Mechanical machining of multilayer printed circuit boards (PCBs) involves processes such as drilling, milling, and routing, and achieving high precision in these operations is essential for ensuring the functionality and reliability of the final PCB product.

　　Drilling is one of the most critical mechanical machining processes for multilayer PCBs. Precision in drilling is crucial for creating holes for vias, component mounting, and inter - layer connections. The diameter of the holes needs to be controlled within very tight tolerances. For example, in micro - via drilling for high - density interconnect (HDI) PCBs, the hole diameter may be as small as 50 - 100 micrometers, and the tolerance can be ±5 micrometers. Any deviation from the specified diameter can affect the electrical performance of the PCB, such as increasing the contact resistance of the vias or causing short - circuits. Additionally, the position accuracy of the holes is equally important. The holes must be placed accurately to ensure proper alignment with the traces on different layers and the pads of the components to be mounted. Advanced drilling machines with high - precision positioning systems, such as those with a positioning accuracy of ±25 micrometers, are used to meet these strict requirements.
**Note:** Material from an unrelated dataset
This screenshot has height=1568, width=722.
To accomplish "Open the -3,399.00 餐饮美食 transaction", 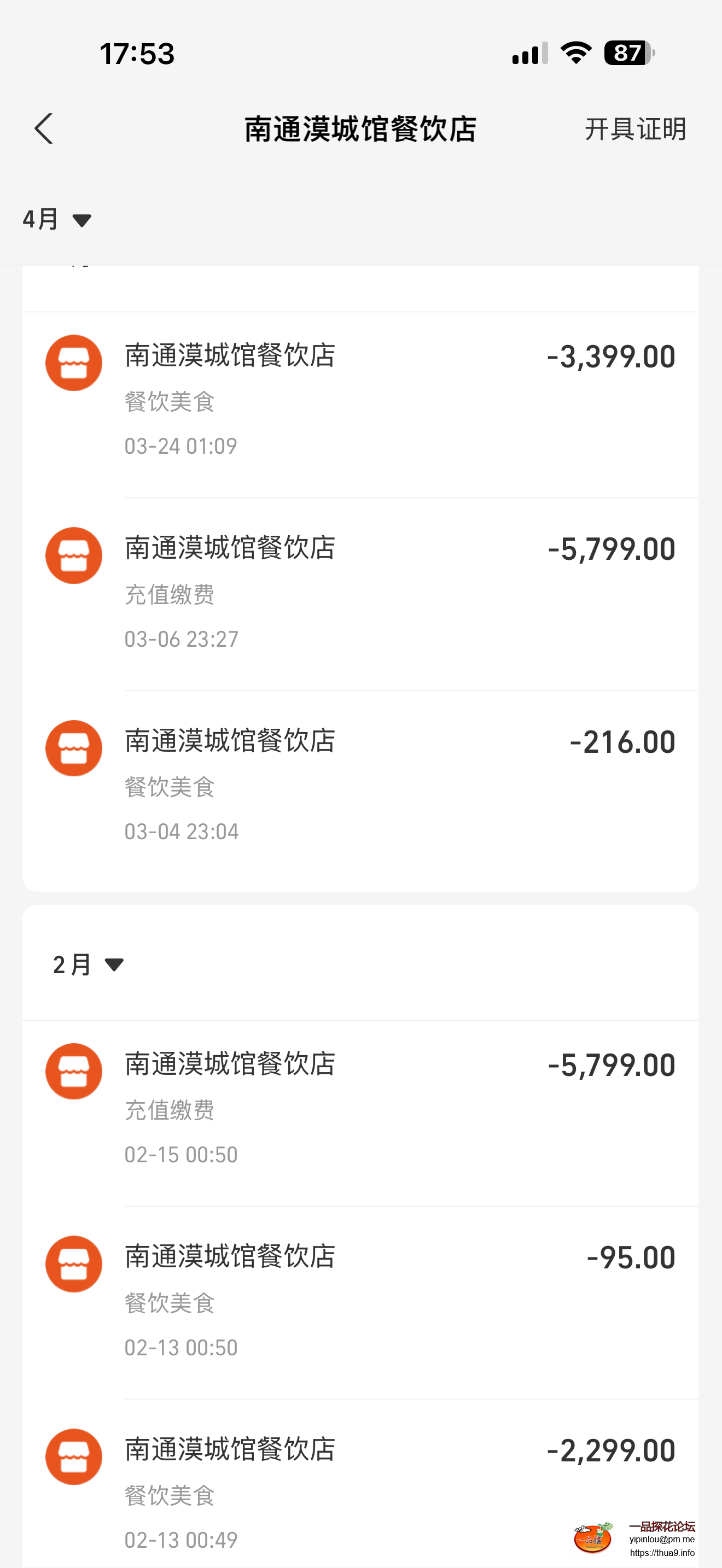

　　Milling and routing are used to shape the outer contour of the multilayer PCB and to create slots or cutouts for components. The precision of these processes affects the mechanical fit of the PCB in the enclosure and the proper placement of components. The dimensional accuracy of the milled or routed edges should be within a specified tolerance range. For example, the tolerance for the overall dimensions of a standard - sized PCB may be ±0.1 mm. Moreover, the surface finish of the milled or routed edges is also important. A smooth surface finish is required to prevent burrs and sharp edges, which can cause damage to the components during assembly or pose a safety hazard. Specialized milling and routing tools with fine - tipped cutters and precise control systems are used to achieve the desired precision and surface quality.
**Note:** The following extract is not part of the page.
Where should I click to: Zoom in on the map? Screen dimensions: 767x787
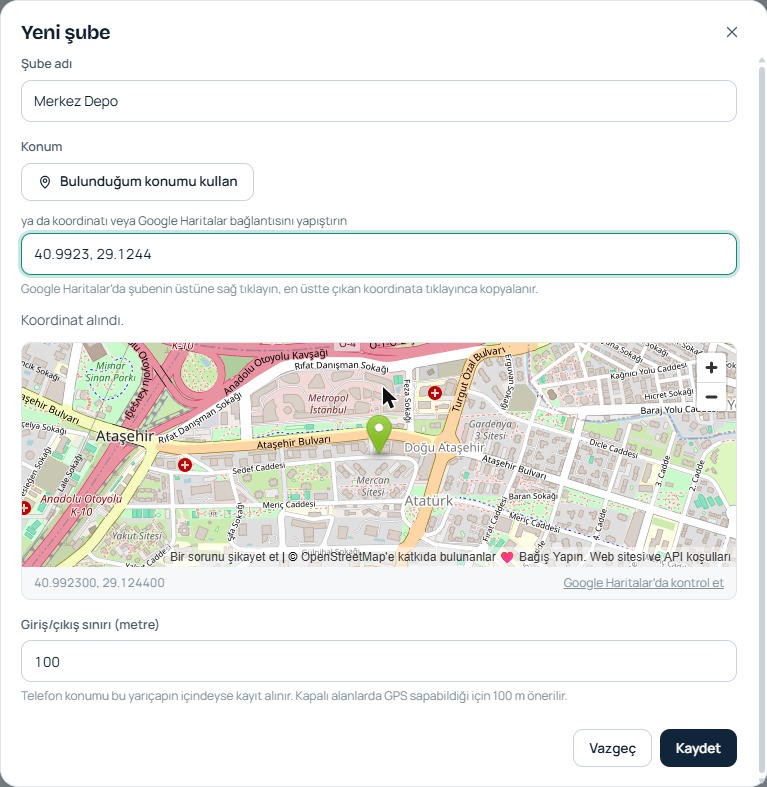(x=711, y=367)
　　In addition to dimensional accuracy, the flatness and parallelism of the multilayer PCB are also important precision requirements. A flat PCB ensures proper contact between the components and the board during assembly, reducing the risk of poor electrical connections. The flatness tolerance of a multilayer PCB may be specified as a maximum deviation from a flat plane, such as ±0.05 mm per 100 mm of board length. Parallelism is crucial for ensuring consistent performance in multi - board assemblies, where multiple PCBs need to be stacked or connected. The parallelism between different layers of a multilayer PCB should be maintained within tight limits to ensure the proper alignment of the inter - layer connections. Overall, meeting the precision requirements for mechanical machining of multilayer boards is essential for producing high - quality PCBs that can function reliably in various electronic applications.